START Supplied passage

(June 19, 2014 at 6:32 pm)Arthur123 Wrote: To respond to your post, Cthulhu, I fully admit that there may indeed be a distinction between a human being and a person. (However, I am not quite convinced I could be swayed one way or the other on this point.) But in regards to my argument, you are correct, I am using human beings and the idea of human rights as my definitional and metaphysical reference in regards to this argument. I am working from the starting point of morality and believe that the law should emulate morality not vice versa. In response to your statement concerning consciousness and ethical behavior as the be all end all as far as humans go I believe we can discover I few problems with this definition.
To back up, a theory should be rejected if it has underlying issues, doesn't explain facts of reality as well as another theory, or contradicts other well accepted facts ect. By reducing humans to purely cognitive and moral function it confuses functionality with ontology. Stated similarly, what a thing can do with what it actually is. Furthermore, it raises ethical issues such as do people who are amoral lack the requirements of human rights? Or how about someone who is half conscious? One quarter conscious? Say, half the population in Earth come down with a virus and cease to have these qualities, do they loose there human rights and is not permissible to kill them? I think in these cases the answer is no.

END Supplied passage
START Record extracts

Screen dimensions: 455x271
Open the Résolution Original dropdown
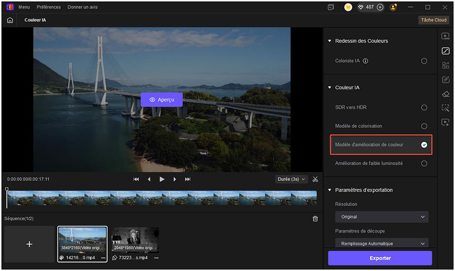(x=382, y=217)
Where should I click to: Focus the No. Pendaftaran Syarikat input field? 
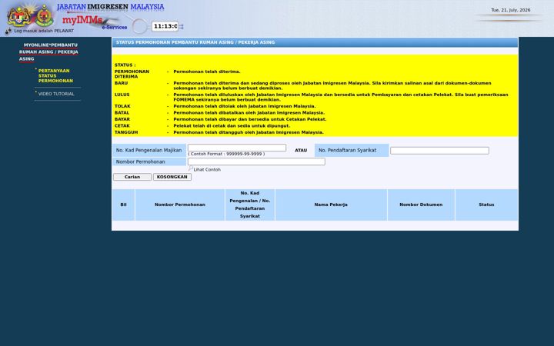coord(439,151)
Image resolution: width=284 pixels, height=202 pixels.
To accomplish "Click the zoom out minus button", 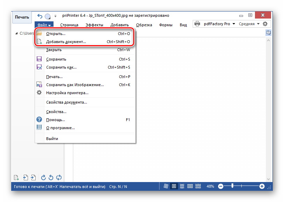I will pyautogui.click(x=221, y=187).
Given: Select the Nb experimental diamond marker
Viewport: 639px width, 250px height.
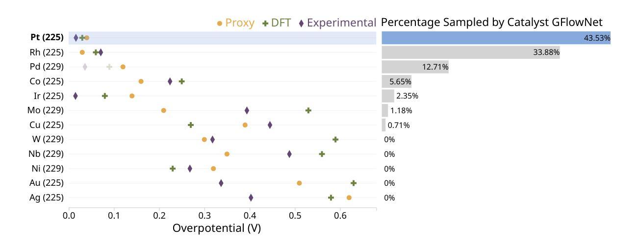Looking at the screenshot, I should 289,154.
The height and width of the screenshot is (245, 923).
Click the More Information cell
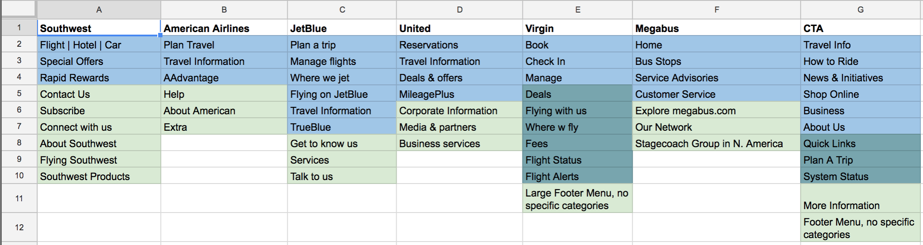click(860, 199)
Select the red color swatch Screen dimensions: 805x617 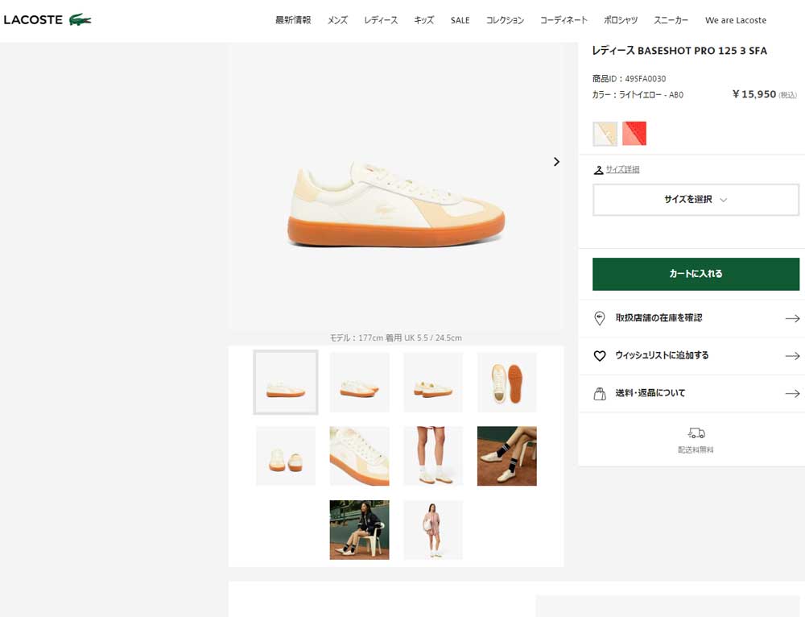(634, 134)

END Record extracts

Brief 1: According to the human-rights post, what should the law emulate?
Brief 2:
For each statement, say whether it agrees with the human-rights post, and quote the words that decide it.
(a) The writer says a human being and a person may indeed be distinct.
(b) The writer holds that reducing humans to cognitive and moral function confuses functionality with ontology.
(c) The writer thinks people who lose these qualities to a virus would lose their human rights.
Brief 3: Extend the human-rights post, starting right after its last sentence.

Task result 1: Morality. The law should emulate morality, not the other way around.

Task result 2:
(a) Yes: "I fully admit that there may indeed be a distinction between a human being and a person."
(b) Yes: "By reducing humans to purely cognitive and moral function it confuses functionality with ontology."
(c) No: "I think in these cases the answer is no."

Task result 3:
Your ontological assessment has it's own issues. A zygote and a fully-formed human being are certainly not the same thing. One *may* become the other, but they are not equivalent, and you're ignoring the differences.
I'd wager that you don't even treat them the same. Tell me - do we treat a spontaneously miscarried zygote with the same reverence as a deceased fully formed person? Overwhelmingly we do not - because we recognize that they are not equal.